Tests fail often for different reasons
Describe the bug The tests occasionally fail when running with default settings. I have also observed the tests to hang indefinitely.
ERROR traitlets:client.py:568 Error occurred while starting new kernel client for kernel 95bf912a-0d9e-419a-8ae5-3b4fd9c31f6e: Kernel died before replying to kernel_info
ERROR traitlets:client.py:568 Error occurred while starting new kernel client for kernel fc8ac83e-1017-412a-95de-475b0d83c8ba: Kernel didn't respond in 60 seconds
None = NotebookResult(nb={'cells': [{'cell_type': 'code', 'execution_count': 1, 'metadata': {'execution': {'iopub.status.busy...'949777d72b0d2535278d3dc13498b2535136f6dfe0678499012e853ee9abcab1'}}}, 'nbformat': 4, 'nbformat_minor': 2}, error=None).error[0m
zmq.error.ZMQError: Address already in use (addr='tcp://127.0.0.1:39979')

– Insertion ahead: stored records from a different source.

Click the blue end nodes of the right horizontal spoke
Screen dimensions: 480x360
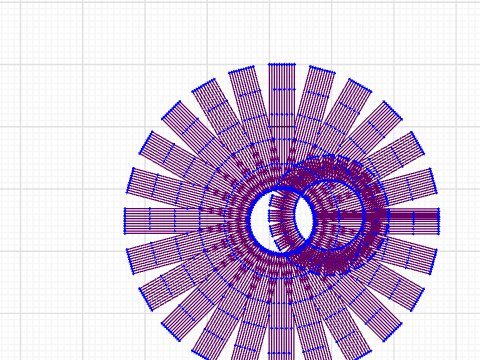pos(439,218)
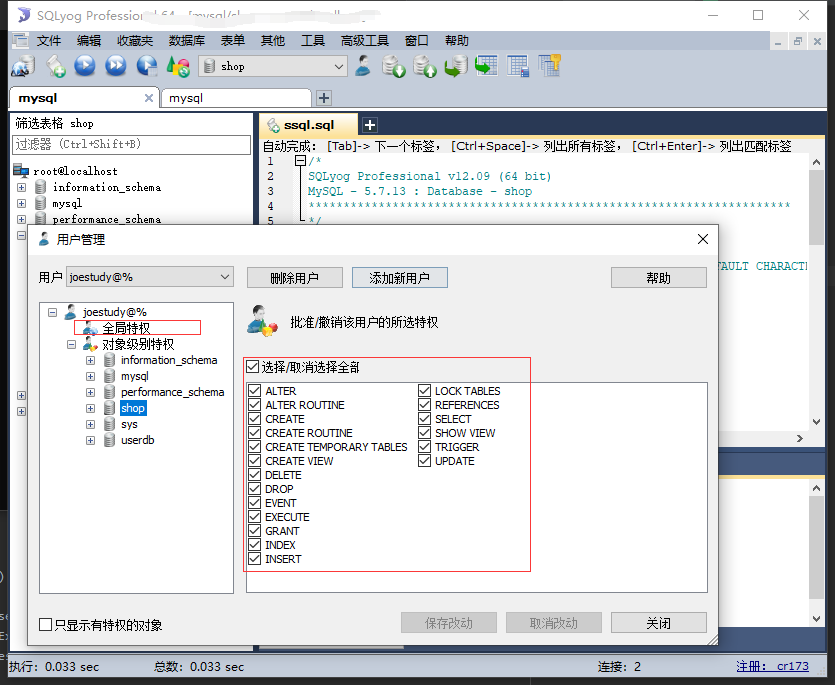Uncheck the LOCK TABLES privilege checkbox
Screen dimensions: 835x685
tap(424, 391)
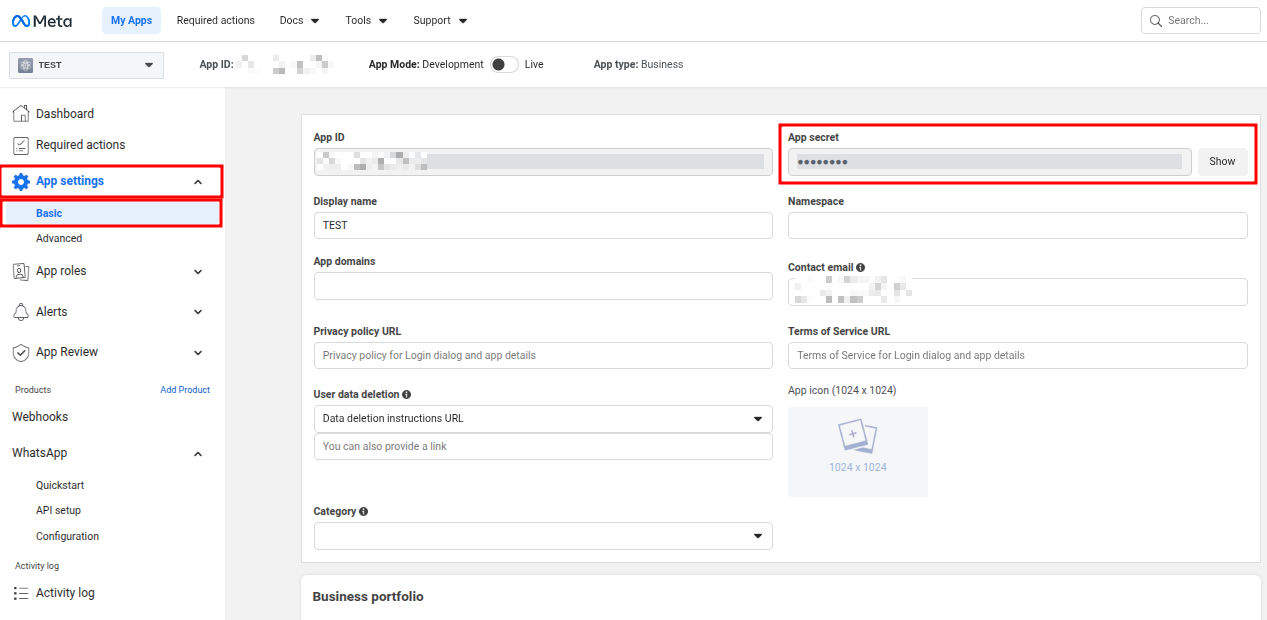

^ it is a very bad idea to use ports >32k, since those are also used for outgoing TCP connections.
To Reproduce Steps to reproduce the behavior:
- Build and test nbmake using Nix (https://github.com/NixOS/nixpkgs)
Expected behavior No test errors.
Logs https://gist.github.com/FliegendeWurst/807356cbe8f273045a167198350e3d9c
This looks like a race condition due to using xdist with high parallelism. A workaround is to set --maxproccesses to something lower.
this def feels like something best worked around - for reference, we depend on nbclient and they depend on a stack of jupyter libraries that are not the most amenable to parallelism.
https://github.com/jupyter/nbclient
What degree of parallelism are you running with?
What degree of parallelism are you running with?
I was running the tests with 32 jobs, but I sometimes encountered the issue with 12 jobs too.
Not sure if there's been any update on this since @FliegendeWurst raised the original issue, but I can also confirm I'm seeing this regularly even with only 4 workers.